There’s a limit to everything - Veteran dancers cautious about high-risk moves
Following the accidental death of dancer Bumpa, there is need to question how far is too far in the dancehall dancer's world.
From dancer Latonya Style's observation, modern dancehall is catalysed by the chase of viral fame because entertainment depends on humour and the 'wow' factor.
"These play an important role in the dancehall atmosphere currently. A lot of people say that it's part of the culture. I disagree. It became part of the culture, but it wasn't initially," she said. "I've never seen Bogle or John Hype dance like that. I've never seen Carlene spread out on the ground and a man dive inna har. I never used to climb no rooftop and do no ridiculous stuff. For me, it's a new evolution. I don't know if it's 'wild' or 'brave'."
Shakespear has been an active dancer for years and has seen many accidents in dance.
"I see ... People get broken legs, hand and foot because they're trying to draw attention. Yes, we're entertainers but there's a limit to everything. Whenever my mind or my spirit tell me seh 'this is the limit', I just hold back ... I learn from other people's mistakes," he said.
Style revealed that she got her first dance-related injury a mere three years ago.
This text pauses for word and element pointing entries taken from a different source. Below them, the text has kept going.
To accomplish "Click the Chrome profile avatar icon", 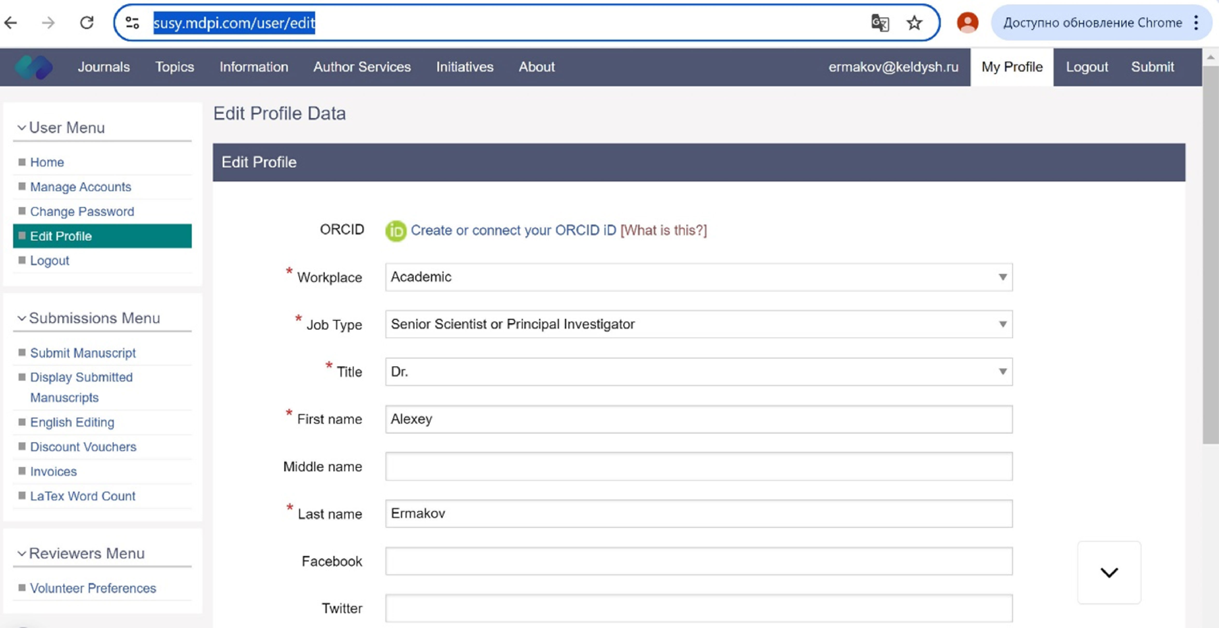I will 967,23.
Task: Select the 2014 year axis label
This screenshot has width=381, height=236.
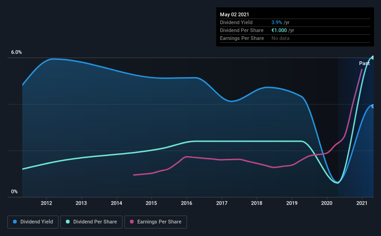Action: point(116,203)
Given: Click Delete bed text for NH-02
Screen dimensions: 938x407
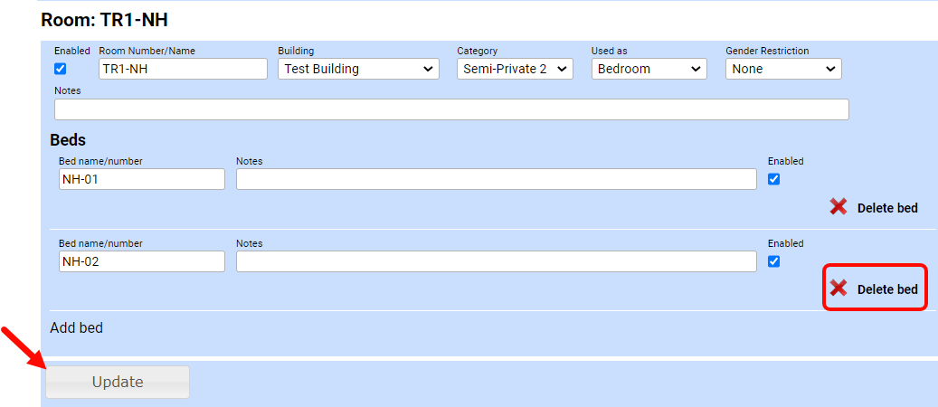Looking at the screenshot, I should 887,289.
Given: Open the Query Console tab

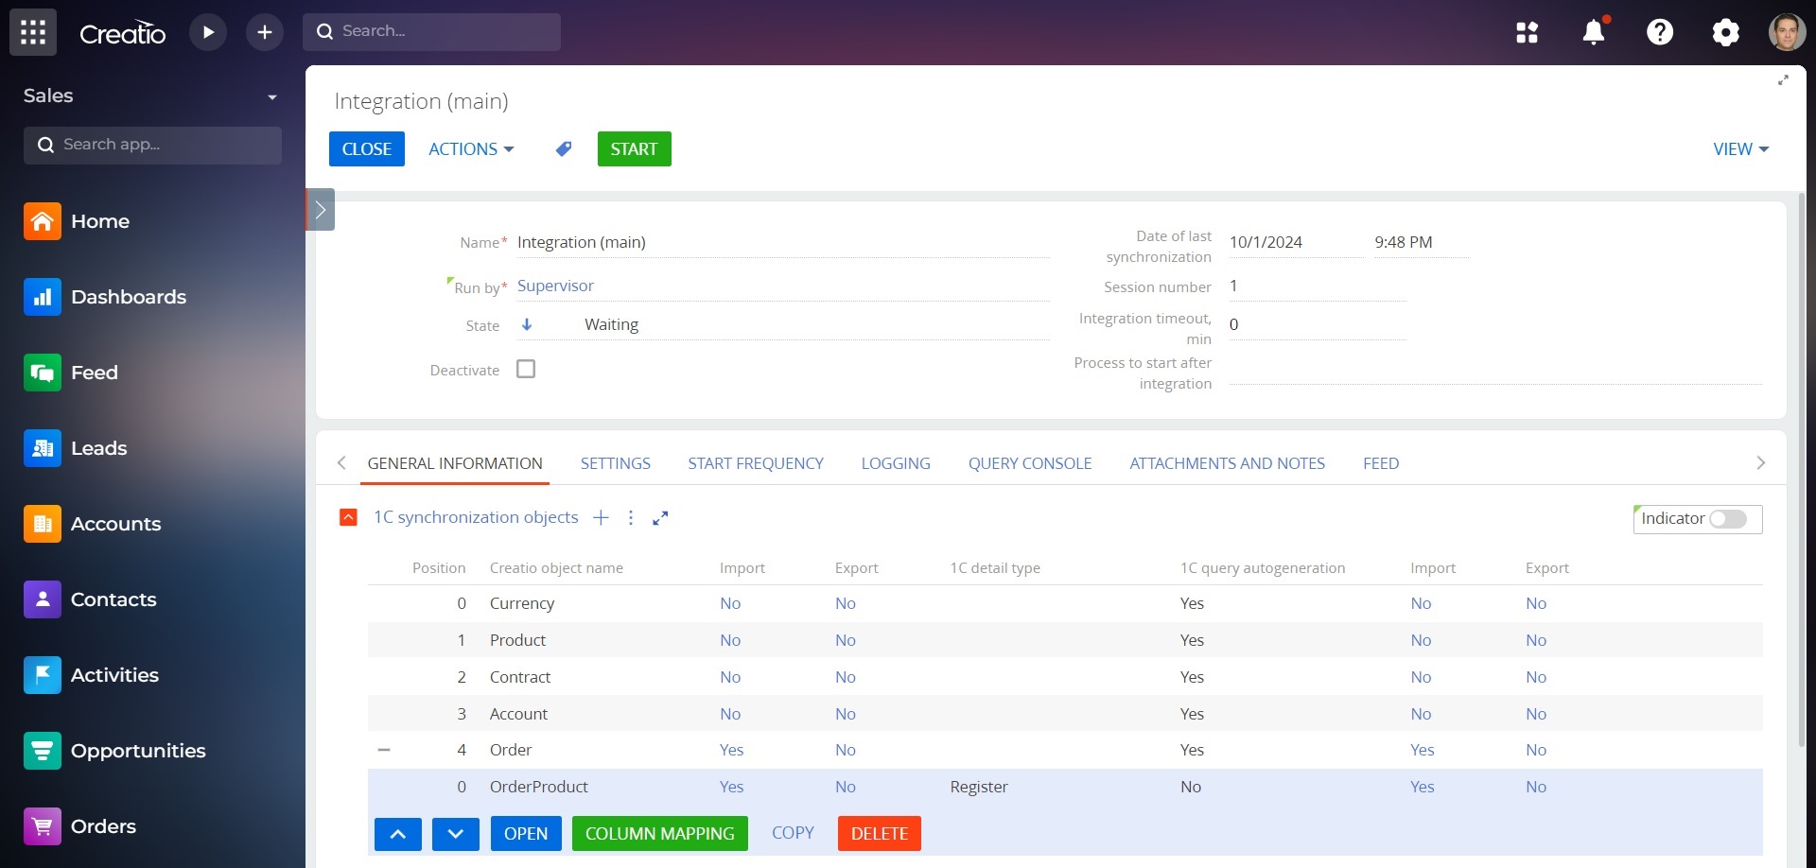Looking at the screenshot, I should [x=1029, y=463].
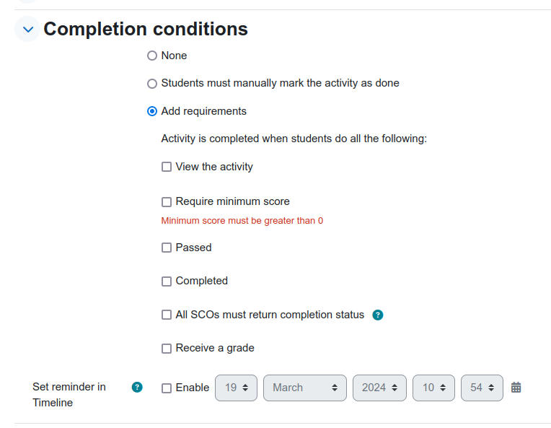Open the hour dropdown showing 10
551x428 pixels.
click(x=433, y=388)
Her reserved and technical approach likely comes from seminal years as a member of the ASHE troupe. Now at the helm of Dance JA Studio, with years of teaching and touring under her belt, she advises modern dancers to focus on refining their skills and technique.
"I would advise them to do some form of training. It doesn't have to be somewhere expensive. A lot of them can't afford Edna Manley (College for the Visual and Performing Arts). But if them want to learn dance, them can study fitness, or about the body, and reach out to us dancers who already have that technical training," she said. "Practise and warm up. Prepare your body for this hard work, because it's hard work dem a do," she said.